> TASK BRIEF: Count the lines in the entries below that contain the string "height", treating uppercase and lowercase letters as distinct. Reply with the number alone.
* * * * *
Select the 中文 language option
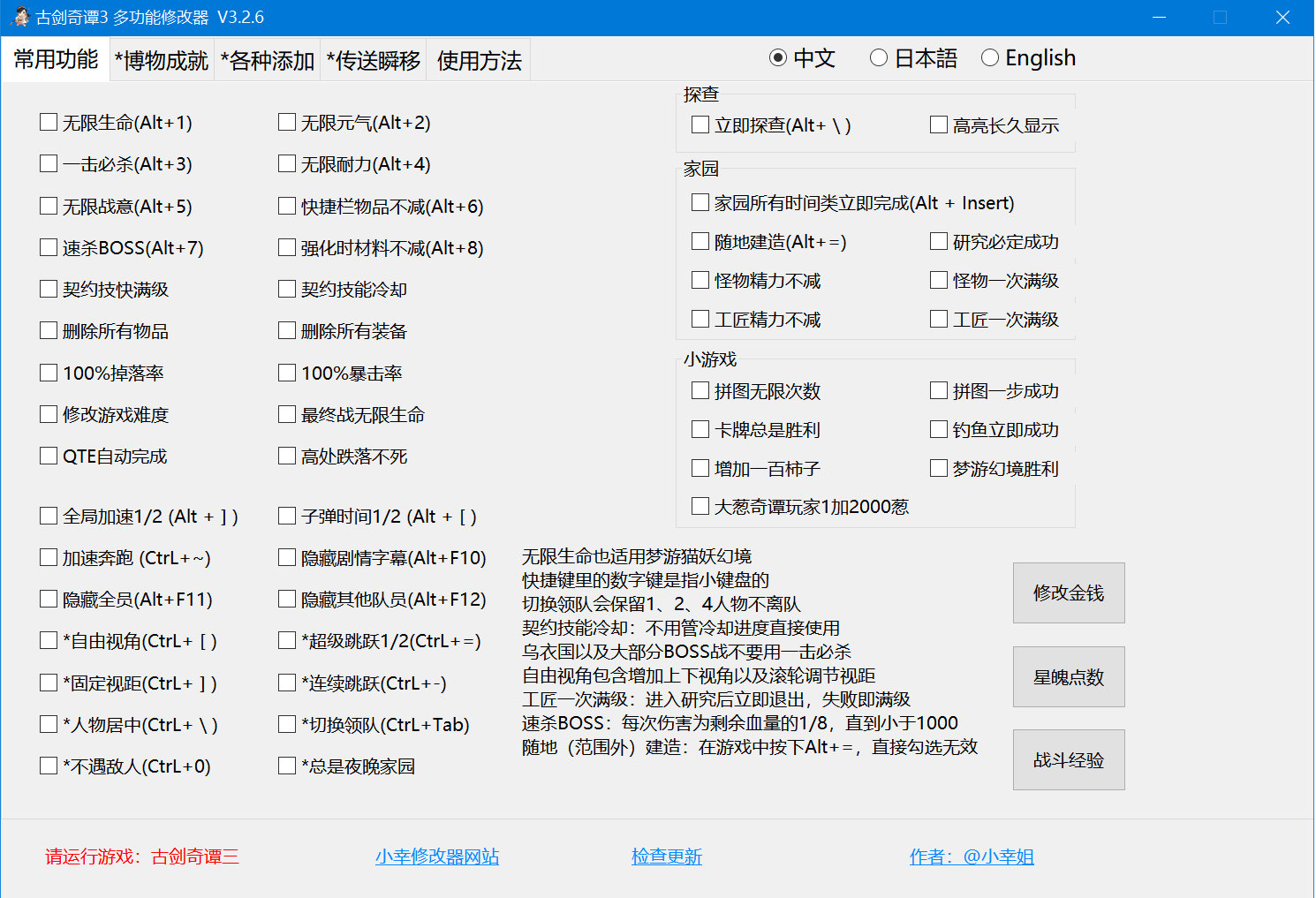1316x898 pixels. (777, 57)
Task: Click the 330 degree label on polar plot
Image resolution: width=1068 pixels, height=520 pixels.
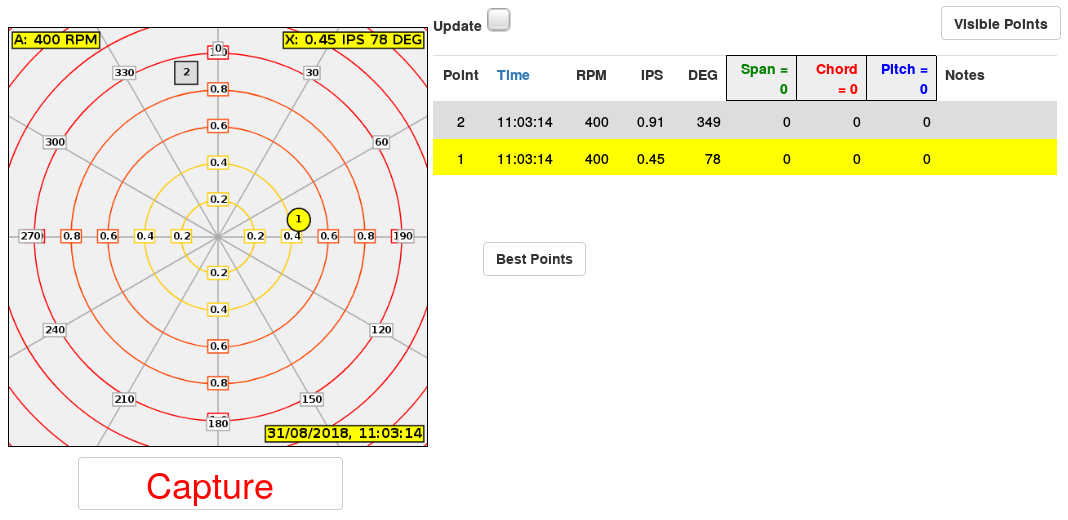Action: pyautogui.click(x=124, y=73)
* * * * *
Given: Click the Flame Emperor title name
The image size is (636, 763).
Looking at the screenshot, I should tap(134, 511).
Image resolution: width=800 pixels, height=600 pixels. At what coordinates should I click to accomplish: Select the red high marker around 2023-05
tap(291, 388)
* * * * *
> RESULT FOR THIS TASK: 2